Canadian business players are looking to the emerging economies of Southeast Asia for lucrative long-term investment opportunities—and Indonesia is leading the way.
The Canada-ASEAN Business Council (CABC) recently concluded its 3rd
Canada-ASEAN Business Forum. The event, which took place from September 7-8 in Jakarta’s Shangri-La Hotel, brought together over 250 business leaders and senior government officials from Canada and Southeast Asia.
The forum’s objectives included raising the profile of Canada in ASEAN, educating Canadian businesses about the numerous benefits that would stem from greater ASEAN economic integration, and providing a platform for senior executives from Canada and ASEAN to discuss business opportunities in both nations.
“Indonesia is the anchor country of the relationship between Canada and ASEAN,” CABC honorary chairman Jean Charest said during a press conference after the two-day forum.
Charest pointed out many of the factors that singled out Indonesia as a great investment opportunity, including its large population, abundant natural resources, and economic dynamism.
CABC president Wayne Farmer said that many Canadian businesses expressed strong interest in investing in Indonesia during the forum. Among the top industrial sectors deemed attractive to investors include infrastructure, environment management and services, and agriculture.
Asked about the challenges being faced by Canadian businesses looking to invest in Indonesia, Farmer emphasized that more work was required to help Canadian businesses identify the most viable opportunities in the country.

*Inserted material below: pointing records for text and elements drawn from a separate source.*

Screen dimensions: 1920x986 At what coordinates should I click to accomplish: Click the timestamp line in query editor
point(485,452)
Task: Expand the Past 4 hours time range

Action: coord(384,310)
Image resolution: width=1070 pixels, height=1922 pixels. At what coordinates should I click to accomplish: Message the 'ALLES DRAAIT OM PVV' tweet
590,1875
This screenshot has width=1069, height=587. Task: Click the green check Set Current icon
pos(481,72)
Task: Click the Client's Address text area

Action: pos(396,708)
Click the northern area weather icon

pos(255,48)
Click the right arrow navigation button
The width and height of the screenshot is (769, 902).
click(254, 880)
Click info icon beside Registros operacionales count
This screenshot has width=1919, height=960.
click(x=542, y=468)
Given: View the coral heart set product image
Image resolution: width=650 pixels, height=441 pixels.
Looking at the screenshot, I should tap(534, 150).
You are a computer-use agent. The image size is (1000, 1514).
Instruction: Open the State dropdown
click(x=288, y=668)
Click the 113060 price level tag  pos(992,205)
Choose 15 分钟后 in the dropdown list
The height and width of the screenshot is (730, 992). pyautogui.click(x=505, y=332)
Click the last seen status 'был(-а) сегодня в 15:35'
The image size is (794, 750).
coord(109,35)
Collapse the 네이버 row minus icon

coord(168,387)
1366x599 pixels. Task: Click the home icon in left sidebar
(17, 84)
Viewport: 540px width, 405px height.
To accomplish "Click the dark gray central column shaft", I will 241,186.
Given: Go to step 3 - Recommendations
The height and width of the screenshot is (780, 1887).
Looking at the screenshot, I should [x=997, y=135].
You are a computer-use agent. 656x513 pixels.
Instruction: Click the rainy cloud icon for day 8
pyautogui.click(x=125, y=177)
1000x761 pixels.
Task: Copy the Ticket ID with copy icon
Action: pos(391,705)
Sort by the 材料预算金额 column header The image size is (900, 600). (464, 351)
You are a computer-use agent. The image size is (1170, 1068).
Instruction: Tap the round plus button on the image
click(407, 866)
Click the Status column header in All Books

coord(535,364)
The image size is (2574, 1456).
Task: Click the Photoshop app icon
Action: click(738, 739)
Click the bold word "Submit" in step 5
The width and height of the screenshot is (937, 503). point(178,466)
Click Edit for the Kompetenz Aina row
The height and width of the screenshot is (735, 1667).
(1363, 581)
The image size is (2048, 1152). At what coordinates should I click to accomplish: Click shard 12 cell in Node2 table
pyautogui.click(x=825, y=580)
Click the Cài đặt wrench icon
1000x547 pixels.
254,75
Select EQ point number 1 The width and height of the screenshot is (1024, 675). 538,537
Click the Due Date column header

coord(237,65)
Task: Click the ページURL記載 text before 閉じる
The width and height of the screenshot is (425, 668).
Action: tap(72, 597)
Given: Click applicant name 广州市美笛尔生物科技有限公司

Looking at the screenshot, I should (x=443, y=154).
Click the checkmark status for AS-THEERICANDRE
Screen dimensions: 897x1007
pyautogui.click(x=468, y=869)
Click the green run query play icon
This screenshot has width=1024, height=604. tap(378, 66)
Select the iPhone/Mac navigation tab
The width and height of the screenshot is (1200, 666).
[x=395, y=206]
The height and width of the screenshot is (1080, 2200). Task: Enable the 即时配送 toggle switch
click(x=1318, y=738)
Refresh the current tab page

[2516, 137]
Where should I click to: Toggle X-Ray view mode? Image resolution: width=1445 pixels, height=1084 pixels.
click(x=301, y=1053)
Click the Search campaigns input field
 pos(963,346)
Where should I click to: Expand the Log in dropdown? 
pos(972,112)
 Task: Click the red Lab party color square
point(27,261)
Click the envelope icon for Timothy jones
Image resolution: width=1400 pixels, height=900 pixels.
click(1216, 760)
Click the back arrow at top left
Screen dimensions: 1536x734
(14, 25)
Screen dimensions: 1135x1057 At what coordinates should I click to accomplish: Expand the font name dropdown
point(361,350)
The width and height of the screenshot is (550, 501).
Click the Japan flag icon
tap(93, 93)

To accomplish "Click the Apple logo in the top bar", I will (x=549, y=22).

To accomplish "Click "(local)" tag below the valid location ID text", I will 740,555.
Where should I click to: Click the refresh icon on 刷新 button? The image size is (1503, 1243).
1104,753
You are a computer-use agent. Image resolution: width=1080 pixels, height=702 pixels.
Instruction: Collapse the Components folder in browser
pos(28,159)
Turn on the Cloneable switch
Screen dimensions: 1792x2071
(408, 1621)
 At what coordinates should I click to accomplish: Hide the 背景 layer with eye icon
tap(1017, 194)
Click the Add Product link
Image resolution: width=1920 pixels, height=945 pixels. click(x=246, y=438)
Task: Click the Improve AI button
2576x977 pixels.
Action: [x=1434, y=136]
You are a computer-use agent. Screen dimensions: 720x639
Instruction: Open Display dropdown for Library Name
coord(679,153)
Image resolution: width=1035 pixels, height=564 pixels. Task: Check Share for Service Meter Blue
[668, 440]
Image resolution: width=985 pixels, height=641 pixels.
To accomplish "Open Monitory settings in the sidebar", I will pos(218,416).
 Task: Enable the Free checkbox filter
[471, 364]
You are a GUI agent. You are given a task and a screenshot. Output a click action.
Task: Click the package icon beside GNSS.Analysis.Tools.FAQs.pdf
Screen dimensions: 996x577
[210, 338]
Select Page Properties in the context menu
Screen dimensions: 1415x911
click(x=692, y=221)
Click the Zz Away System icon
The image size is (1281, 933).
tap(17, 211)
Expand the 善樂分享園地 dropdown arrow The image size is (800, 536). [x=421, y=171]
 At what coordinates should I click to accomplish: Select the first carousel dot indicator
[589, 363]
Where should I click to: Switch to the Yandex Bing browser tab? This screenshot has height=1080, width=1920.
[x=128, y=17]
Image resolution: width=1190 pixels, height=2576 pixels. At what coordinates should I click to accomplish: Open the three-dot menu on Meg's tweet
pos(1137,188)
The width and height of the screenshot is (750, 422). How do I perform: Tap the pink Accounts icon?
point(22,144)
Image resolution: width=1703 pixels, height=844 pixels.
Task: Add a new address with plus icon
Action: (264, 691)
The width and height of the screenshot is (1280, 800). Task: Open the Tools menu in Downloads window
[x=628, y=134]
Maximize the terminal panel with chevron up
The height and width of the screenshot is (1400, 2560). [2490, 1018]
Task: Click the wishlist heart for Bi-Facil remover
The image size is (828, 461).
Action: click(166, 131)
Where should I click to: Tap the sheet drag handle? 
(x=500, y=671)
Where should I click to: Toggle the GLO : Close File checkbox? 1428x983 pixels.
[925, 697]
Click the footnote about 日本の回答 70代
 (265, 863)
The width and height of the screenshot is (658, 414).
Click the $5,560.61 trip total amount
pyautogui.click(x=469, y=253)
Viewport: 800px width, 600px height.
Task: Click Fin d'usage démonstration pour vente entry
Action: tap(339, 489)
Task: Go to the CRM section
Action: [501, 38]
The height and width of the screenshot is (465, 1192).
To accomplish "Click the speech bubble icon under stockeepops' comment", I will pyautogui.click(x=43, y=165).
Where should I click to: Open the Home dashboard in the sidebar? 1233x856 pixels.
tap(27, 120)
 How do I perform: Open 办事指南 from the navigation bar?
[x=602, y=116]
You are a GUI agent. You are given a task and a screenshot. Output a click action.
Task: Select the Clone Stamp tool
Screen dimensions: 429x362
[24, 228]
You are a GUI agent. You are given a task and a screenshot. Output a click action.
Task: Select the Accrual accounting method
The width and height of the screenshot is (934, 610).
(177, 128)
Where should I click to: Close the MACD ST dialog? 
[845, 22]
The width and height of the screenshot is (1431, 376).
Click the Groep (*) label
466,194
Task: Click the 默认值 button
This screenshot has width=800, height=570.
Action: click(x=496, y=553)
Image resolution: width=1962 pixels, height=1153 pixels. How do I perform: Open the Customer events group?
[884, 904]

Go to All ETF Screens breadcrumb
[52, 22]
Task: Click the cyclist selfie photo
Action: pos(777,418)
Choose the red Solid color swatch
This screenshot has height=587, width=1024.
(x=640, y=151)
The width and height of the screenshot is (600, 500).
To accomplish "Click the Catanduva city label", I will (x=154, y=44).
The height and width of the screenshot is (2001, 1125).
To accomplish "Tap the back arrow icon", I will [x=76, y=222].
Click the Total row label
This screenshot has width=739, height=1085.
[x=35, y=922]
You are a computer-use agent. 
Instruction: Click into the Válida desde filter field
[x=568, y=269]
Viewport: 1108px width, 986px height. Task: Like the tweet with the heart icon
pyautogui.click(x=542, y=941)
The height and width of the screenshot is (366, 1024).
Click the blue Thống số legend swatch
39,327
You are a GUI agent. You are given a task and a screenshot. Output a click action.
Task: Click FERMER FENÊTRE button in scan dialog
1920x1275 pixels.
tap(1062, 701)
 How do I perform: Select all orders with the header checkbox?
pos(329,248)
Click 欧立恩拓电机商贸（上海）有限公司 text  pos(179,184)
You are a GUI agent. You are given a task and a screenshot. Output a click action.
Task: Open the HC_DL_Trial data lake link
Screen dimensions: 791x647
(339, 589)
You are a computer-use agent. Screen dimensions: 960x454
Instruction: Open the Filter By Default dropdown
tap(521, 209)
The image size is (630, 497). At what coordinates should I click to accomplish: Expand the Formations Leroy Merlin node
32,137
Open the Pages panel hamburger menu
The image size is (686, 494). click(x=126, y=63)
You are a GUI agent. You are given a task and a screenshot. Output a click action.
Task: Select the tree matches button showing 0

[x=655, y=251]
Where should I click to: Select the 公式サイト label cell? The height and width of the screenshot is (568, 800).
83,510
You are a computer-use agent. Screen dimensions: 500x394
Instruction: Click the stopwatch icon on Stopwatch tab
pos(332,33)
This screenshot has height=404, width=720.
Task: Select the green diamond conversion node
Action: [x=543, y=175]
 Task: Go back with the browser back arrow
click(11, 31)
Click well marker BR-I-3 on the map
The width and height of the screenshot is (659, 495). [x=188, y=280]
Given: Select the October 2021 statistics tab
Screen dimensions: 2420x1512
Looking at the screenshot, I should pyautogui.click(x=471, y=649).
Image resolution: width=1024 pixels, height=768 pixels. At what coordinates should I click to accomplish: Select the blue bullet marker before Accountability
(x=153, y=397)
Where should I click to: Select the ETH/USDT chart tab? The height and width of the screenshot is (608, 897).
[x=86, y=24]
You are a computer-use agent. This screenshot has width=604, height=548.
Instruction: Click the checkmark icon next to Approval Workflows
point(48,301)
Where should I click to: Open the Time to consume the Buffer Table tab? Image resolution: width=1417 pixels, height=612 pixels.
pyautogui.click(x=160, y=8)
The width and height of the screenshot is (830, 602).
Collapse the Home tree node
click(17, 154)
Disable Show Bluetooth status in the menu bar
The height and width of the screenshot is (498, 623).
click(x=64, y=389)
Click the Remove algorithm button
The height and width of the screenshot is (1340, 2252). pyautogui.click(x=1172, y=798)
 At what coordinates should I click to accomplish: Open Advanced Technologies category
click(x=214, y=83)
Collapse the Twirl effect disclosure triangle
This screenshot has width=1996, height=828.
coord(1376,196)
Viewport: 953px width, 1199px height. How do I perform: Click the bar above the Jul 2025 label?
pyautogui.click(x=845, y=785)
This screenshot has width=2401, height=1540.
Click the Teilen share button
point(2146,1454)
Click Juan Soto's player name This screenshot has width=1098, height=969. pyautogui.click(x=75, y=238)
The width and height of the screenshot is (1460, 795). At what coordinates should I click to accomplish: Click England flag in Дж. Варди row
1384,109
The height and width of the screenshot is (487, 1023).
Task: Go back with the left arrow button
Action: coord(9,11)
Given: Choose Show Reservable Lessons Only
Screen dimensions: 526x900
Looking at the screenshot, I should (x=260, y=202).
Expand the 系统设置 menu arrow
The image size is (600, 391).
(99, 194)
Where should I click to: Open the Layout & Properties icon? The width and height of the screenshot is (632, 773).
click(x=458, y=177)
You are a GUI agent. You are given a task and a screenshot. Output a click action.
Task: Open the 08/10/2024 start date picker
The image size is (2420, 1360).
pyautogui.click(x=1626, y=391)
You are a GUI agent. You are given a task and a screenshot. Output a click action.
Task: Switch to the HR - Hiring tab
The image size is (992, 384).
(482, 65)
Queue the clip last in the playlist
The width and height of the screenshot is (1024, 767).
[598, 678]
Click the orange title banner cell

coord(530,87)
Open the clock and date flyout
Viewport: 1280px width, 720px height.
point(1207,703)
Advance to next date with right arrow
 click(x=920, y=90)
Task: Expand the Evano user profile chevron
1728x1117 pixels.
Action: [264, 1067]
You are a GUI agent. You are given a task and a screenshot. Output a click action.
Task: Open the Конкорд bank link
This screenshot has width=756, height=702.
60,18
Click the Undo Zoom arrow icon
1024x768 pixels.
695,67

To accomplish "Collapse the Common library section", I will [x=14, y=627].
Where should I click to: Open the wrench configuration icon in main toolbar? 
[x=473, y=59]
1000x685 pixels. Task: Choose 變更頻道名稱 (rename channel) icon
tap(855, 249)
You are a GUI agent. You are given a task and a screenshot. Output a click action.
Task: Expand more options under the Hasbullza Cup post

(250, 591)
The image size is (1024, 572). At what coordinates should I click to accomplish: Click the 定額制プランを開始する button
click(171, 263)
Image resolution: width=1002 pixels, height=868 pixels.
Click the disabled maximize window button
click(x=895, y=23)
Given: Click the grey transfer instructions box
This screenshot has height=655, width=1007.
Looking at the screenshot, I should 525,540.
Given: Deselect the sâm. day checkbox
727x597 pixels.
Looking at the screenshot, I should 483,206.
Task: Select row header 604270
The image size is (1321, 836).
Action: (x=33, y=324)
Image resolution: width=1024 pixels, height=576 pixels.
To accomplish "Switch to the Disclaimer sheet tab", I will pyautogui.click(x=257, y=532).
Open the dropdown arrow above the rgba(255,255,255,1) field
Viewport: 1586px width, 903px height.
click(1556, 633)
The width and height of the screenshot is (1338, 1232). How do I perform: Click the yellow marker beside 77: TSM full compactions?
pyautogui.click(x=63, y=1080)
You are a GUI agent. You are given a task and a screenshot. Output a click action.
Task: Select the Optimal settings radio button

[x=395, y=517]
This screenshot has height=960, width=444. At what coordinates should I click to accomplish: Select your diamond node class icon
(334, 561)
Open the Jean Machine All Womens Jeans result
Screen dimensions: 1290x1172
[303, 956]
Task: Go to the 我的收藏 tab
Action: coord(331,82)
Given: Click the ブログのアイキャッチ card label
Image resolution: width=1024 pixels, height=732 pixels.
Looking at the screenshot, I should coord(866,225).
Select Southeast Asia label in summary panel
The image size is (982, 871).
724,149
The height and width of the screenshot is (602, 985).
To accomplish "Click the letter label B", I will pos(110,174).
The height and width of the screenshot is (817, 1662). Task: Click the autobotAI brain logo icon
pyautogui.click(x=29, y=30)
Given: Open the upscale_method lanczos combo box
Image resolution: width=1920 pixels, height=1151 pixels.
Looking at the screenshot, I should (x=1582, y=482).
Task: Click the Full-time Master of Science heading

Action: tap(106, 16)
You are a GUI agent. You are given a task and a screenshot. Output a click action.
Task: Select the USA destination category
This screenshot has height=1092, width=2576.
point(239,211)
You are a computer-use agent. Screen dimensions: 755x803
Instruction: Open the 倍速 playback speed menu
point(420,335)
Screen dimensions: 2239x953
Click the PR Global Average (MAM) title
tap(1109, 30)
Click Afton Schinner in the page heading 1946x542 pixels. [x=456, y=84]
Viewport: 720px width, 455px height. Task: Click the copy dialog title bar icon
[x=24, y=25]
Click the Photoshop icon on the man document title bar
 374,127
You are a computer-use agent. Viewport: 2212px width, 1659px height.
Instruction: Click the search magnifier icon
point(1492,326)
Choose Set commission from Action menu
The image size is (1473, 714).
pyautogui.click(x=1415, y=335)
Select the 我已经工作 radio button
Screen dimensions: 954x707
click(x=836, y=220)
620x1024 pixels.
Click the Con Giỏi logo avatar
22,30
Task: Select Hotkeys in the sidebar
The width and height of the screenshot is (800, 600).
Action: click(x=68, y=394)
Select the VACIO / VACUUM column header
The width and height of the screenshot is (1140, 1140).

Canadian business players who conduct business in ASEAN often encounter significant challenges, such as the inconsistent enforcement of laws, difficulty in obtaining reliable and cost-efficient skilled labor, the preferential treatment of local companies, and widespread corruption.
Indonesian Ambassador to Canada Teuku Faizasyah said that his government was committed to tackling these issues, especially those related to corruption. The establishment of the Corruption Eradication Commission, a government agency tasked with fighting corruption, made it clear that the Indonesian government was serious about fighting corruption, he said.